Or there’s the investment in artificial intelligence to help the company process the two million people who apply to Unilever every year. Candidates play neuroscience-based games on a Pymetrics platform and, if they match the requirements of a position, they move to an interview using a HireVue video platform that analyses keywords and body language. Successful candidates are then invited to a discovery day at Unilever. All of which is transparent on the Unilever career site.

This has an immediate, and appealing, business benefit: cutting costs (some millions a year) and saving 100,000 senior leadership hours, let alone general recruiter hours. However, more importantly, it has improved diversity, says Nair, and adds to Unilever’s employer attractiveness. As she says: “It is not about making it easier for us, it is about making the process more human. Everyone gets feedback – whether they are a fit with Unilever, what their biggest strengths are, what would be a good career for them.”
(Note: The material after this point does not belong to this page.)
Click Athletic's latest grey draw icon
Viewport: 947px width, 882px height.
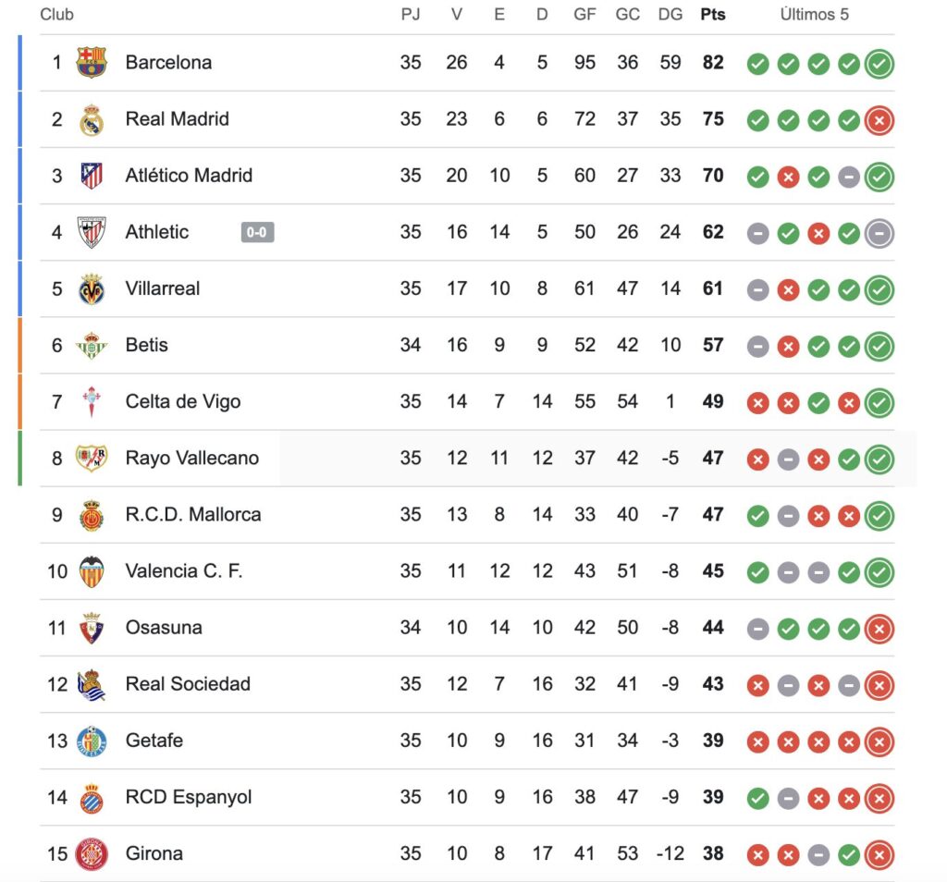click(x=879, y=233)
But what is important about Nair that I have often found missing in the many HR leaders I have met and talked to in my decade plus of writing about the sector is that she totally role models what she says. There’s none of the “I would love to invest in my learning but I don’t have the time or budget” in Nair.

Take social media. She is a relative newcomer to this world, joining Twitter just two years ago. “I forced myself to be on social media,” she says. “It’s been a massive learning curve, especially revealing the personal. I sometimes cringe.”
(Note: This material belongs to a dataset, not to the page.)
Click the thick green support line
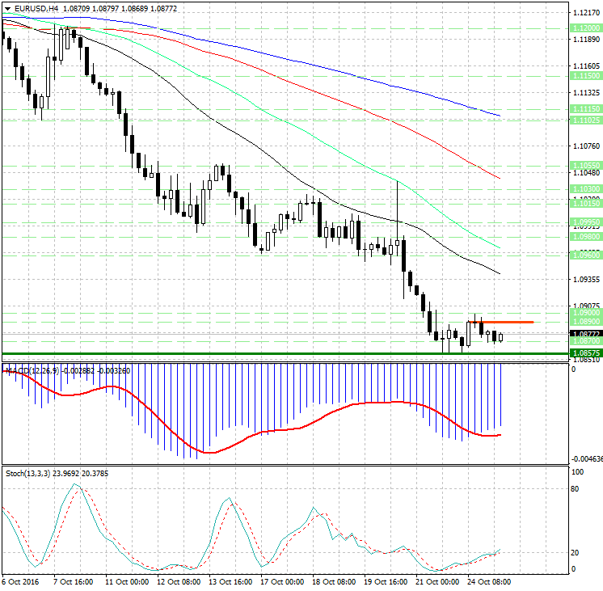The width and height of the screenshot is (603, 591). pos(242,353)
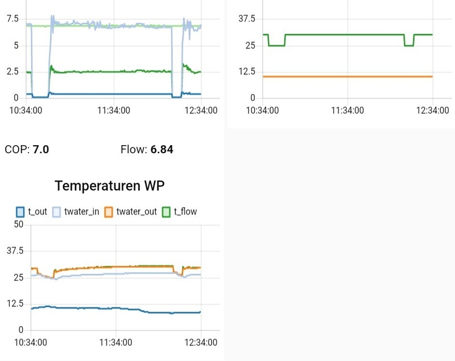Click the 50 y-axis label in Temperaturen WP
Image resolution: width=455 pixels, height=361 pixels.
pos(18,224)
As someone who has been on Twitter for 10 years and is used to being a ‘face’ for my media brands, I totally get this. Dropping the ‘professional’ veneer and showing a more vulnerable side is not always comfortable, especially for women who may have climbed up the ladder by suppressing this side of them in the working environment. I am still in awe of younger colleagues who find this so easy (then again, I did grow up with former UK prime minister Margaret Thatcher as the female role model of my era).

Then there’s her fabulous Learn with Leena series of blogs on LinkedIn, in which she is sharing her Year of Learning challenge. An insightful, practical and fun read.

Nair is inspirational on so many levels. She’s the first female, first Asian and youngest CHRO at Unilever. She is a LinkedIn Top Voice. She is making a serious business contribution to the business.

But more than that, she is an aggressive learner who is happy to share this learning. She is curious and open to new ideas. She is comfortable with experimentation and making mistakes. And she loves her business.

I constantly hear that there has never been a better time for HR to prove its value to the business. People are THE competitive advantage. CEOs are taking notice. I passionately agree. But, as Nair shows, this is not just about being ‘good at the job’. We all need to invest in ourselves: in our learning and unlearning, in our resilience and in our personal branding if we are to be future fit. It’s time we step up, take action and seize that future.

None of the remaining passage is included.